$600M CMS bump to PCPs previews medical-home model

The Centers for Medicare & Medicaid Services (CMS) has adopted a transitional care payment code that places primary care at the center of its strategy to build a high quality healthcare system with reduced costs. The policy may nudge the U.S. closer to the medical home model, according to a Feb. 21 editorial in the New England Journal of Medicine.

This emphasis on the primary care medical-home model is reflected in CMS’ adoption of CPT codes that provide bundled payments to primary care physicians who manage patients’ transition back into the community after discharge from hospitals, rehabilitation facilities or skilled nursing facilities. These transitional care services feed into CMS’ ultimate goal of reducing readmissions.

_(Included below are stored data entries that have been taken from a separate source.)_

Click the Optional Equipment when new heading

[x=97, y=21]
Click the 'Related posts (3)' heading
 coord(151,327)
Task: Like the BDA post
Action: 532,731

In the editorial, Andrew B. Bindman, MD, from the University of California, San Francisco, and his colleagues wrote that such shifting of resources toward primary care has “opened the door to further increases in primary care payment in return for the greater accountability and efficiency that studies suggest may be attained through a medical-home model.”

CMS’ transitional care payment provides physicians with additional compensation for specified non-face-to-face care coordination services in addition to an office visit seven to 14 days following a discharge. Such transitional care services include structured hospital discharge planning, reconciliation of hospital-prescribed medications with previous medications, assessment of follow-up needs once a patient returns home and electronic discharge notifications and structured discharged summaries, among others.

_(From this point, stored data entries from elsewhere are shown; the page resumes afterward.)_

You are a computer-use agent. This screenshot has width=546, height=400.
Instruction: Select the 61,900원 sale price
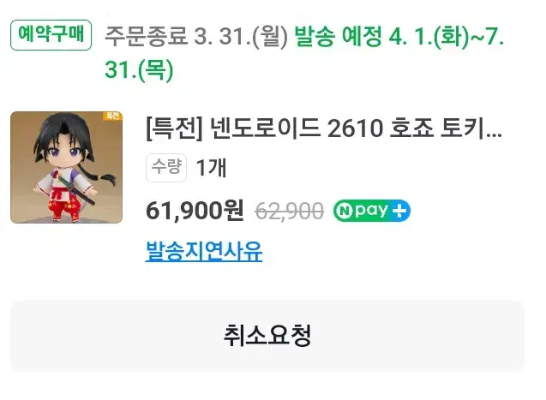click(x=195, y=211)
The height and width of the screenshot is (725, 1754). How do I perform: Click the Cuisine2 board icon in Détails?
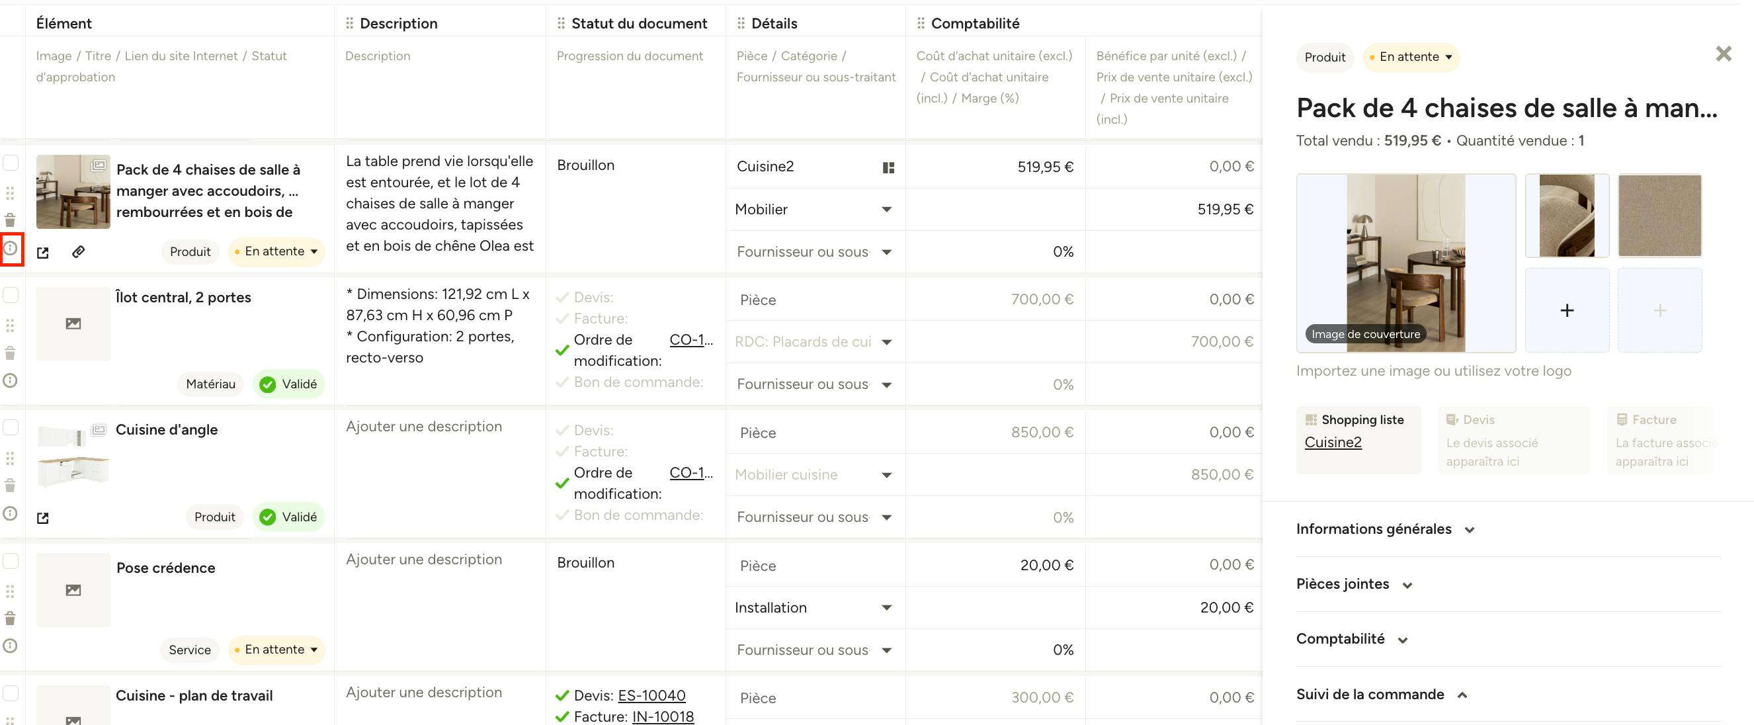pyautogui.click(x=888, y=167)
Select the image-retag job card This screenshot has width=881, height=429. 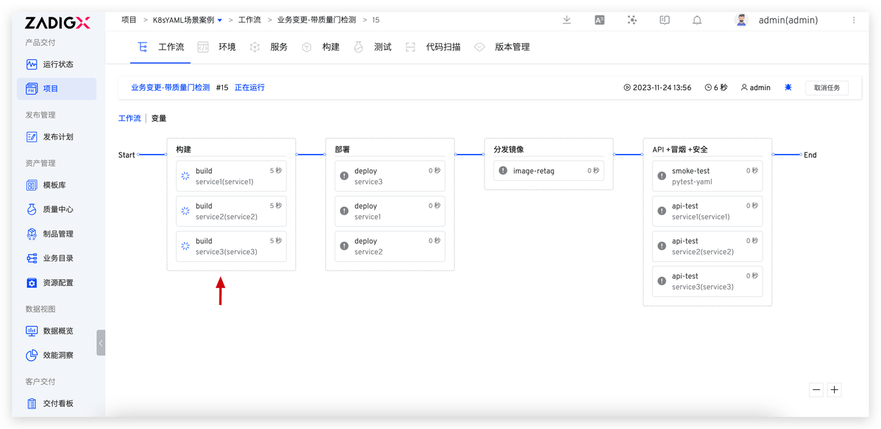tap(549, 171)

While Bindman et al noted that a follow-up visit does not necessarily translate into higher quality and lower costs, physicians strongly advocated for a required visit when the payment code was proposed. Moreover, CMS has concerns that patients might be confused why they’re charged a co-payment for transitional services if no visit is involved, and also suggested the lack of a visit could increase the possibility of fraudulent billing.

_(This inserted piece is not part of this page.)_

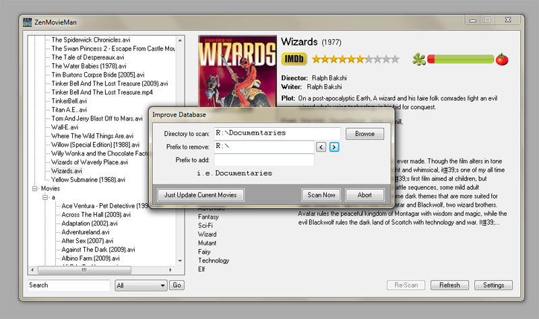The width and height of the screenshot is (539, 319).
Task: Click the IMDb logo icon
Action: click(x=294, y=59)
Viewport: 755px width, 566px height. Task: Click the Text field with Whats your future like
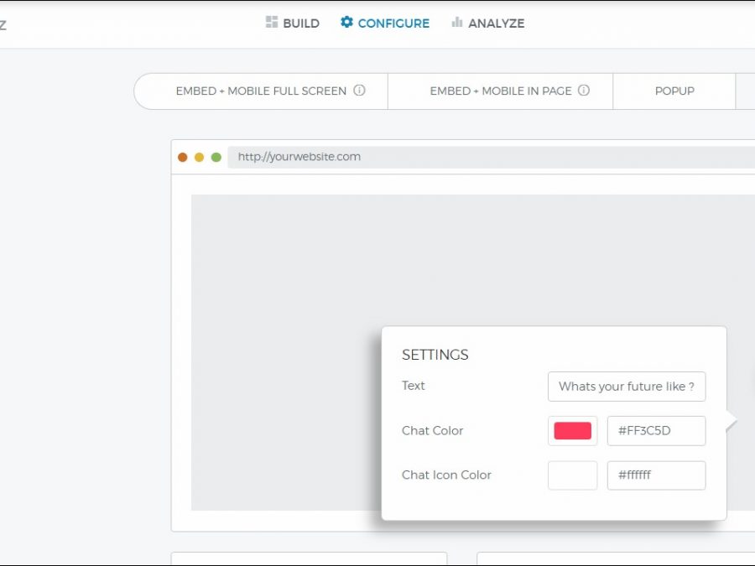point(626,387)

Primary care physicians have much to gain from the new payment code. CMS estimates that it will pay $600 million for transitional care services, with the majority going to primary care doctors, according to the editorial. This means that physicians, on average, will receive a 7 percent increase in Medicare payments because of the code.

CMS may take its interest in transitional care services a step further. The agency stated in the rule that it plans to develop an enhanced payment for primary care services delivered by physicians in advanced primary care practices that have implemented a medical-home model.

The agency has yet to fully define these types of advanced primary care practices, but once it does it “could increase payment for primary care and permit services to be delivered in more efficient ways,” according to Bindman and colleagues.  

The transitional care payment indicates that CMS may move in the direction of the medical-home model to fulfill its goal of high quality health services with lower costs, Bindman and colleagues concluded.